Victor Lu’s Reproducibility Comments

  • My comment about topic that Christine brought up: "What data practices do you wish the ML/HPC/CS world would adopt?"1.) to establish a "data practice," it is essential to capture metadata that describes the AI-driven scientific research process. AIBOM (AI bill of material) is one type of metadata document. I created following document as part of the CISA AIBOM tiger team effort to capture AIBOM properly for research reproducibility. https://docs.google.com/document/d/1HdS_GxQvPA7y1ilspGmex-HN_cnjriR1nrpr_fnYzXY/edit?tab=t.0

  • More: If you look at my document, the main reference website is: http://www.practicereproducibleresearch.org/

  • I believe there are some interesting points made by this research website.

  • Goal/scope: Clarify the goals and scope of the MLCommons Science Working Group - why do we work on the AI Readiness white paper and the Benchmark Carpentry white paper. Can we achieve the following goals?
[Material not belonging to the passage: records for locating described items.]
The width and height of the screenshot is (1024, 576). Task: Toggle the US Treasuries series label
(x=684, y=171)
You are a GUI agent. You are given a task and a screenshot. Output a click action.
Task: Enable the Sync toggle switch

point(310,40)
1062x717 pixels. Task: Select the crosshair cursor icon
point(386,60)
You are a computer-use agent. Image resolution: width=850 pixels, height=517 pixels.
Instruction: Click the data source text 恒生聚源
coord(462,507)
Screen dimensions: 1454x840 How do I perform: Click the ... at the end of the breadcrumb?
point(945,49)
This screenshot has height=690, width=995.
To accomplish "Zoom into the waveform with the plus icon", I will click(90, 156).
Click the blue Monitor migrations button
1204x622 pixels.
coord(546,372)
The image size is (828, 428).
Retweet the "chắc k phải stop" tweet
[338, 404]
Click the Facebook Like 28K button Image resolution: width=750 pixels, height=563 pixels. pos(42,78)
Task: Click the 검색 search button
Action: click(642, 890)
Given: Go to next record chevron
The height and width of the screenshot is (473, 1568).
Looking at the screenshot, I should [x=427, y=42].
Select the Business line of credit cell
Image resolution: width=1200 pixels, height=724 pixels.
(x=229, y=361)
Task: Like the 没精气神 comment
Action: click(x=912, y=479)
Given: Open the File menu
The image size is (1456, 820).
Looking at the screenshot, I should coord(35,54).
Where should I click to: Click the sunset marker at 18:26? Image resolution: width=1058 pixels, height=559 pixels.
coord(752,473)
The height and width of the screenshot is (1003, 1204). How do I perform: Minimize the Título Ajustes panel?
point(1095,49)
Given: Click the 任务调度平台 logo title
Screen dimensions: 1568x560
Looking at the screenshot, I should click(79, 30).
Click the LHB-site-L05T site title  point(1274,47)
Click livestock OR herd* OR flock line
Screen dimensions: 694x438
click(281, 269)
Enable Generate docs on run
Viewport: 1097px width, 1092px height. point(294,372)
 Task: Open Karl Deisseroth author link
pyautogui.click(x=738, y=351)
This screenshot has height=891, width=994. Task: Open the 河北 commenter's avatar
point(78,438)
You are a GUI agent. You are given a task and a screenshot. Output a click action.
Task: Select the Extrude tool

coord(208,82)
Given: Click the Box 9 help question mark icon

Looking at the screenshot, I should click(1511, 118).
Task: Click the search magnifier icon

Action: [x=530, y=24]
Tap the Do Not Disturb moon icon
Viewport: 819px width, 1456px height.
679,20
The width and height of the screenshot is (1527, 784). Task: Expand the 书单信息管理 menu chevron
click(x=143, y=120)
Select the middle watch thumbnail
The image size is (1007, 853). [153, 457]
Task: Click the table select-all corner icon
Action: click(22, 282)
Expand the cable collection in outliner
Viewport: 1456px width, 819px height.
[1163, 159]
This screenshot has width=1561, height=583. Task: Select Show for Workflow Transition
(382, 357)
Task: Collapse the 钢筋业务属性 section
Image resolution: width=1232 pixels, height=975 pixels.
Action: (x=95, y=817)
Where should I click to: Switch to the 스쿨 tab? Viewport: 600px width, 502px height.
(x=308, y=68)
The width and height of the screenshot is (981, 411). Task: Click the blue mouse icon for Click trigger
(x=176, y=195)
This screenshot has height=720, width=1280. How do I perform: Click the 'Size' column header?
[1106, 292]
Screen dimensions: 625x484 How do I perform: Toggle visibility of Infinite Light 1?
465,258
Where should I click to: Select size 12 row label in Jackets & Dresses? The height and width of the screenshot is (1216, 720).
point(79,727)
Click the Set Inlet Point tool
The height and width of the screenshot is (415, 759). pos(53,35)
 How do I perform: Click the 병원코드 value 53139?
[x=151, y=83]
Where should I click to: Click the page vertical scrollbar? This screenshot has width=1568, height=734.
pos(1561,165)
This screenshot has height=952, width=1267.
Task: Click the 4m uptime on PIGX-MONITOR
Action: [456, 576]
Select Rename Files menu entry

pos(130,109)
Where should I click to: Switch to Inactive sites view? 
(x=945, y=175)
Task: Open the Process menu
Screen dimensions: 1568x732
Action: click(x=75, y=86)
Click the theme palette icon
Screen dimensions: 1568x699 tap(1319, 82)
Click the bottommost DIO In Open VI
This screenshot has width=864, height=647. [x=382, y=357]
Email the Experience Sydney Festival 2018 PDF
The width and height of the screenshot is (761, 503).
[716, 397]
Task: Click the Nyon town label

  • http://www.practicereproducibleresearch.org/core-chapters/5-lessons.html
  • Computational reproducibility and transparency, which emphasizes code documentation.
  • Scientific reproducibility and transparency, which emphasizes documentation of scientific decisions and accessibility of data.
  • Computational correctness and evidence, which emphasizes automated testing and validation
  • Statistical reproducibility, which emphasizes transparency of data analysis the logical path to scientific conclusions.
  • Gregor noted that he would add “Numerical reproducability vs computational reproducability” and that sensitivity of AI to precision byte size was important
  • Wes noted an interesting reference on numerical reproducibility: https://arxiv.org/pdf/2408.05148
  • Template: While it may fall outside the scope of MLCommons, defining a "Basic Reproducible Workflow Template" could significantly enhance reproducibility and transparency. The current template on the referred website is outdated and needs revision, highlighting the importance of establishing guiding "principles" rather than focusing solely on technical specifics. This approach ensures the template remains relevant despite technological advancements. http://www.practicereproducibleresearch.org/core-chapters/3-basic.html
  • Next Step: To drive fundamental change in how science is conducted, including benchmarking practices, it is essential to establish the right incentives—both financial and cultural. http://www.practicereproducibleresearch.org/core-chapters/6-future.html
  • "our view is that some of the most compelling opportunities are in how incentives - and the practice of science more generally - can be changed by groups such as funding agencies, journal editors and libraries."

  • Finally, "AI readiness" is a broad term that can vary significantly depending on the context. In industries where profit often takes precedence, its meaning may differ from that within the scientific community, where the focus is more on long-term benefits for humanity. This, in turn, will change the scope of our work in this science group.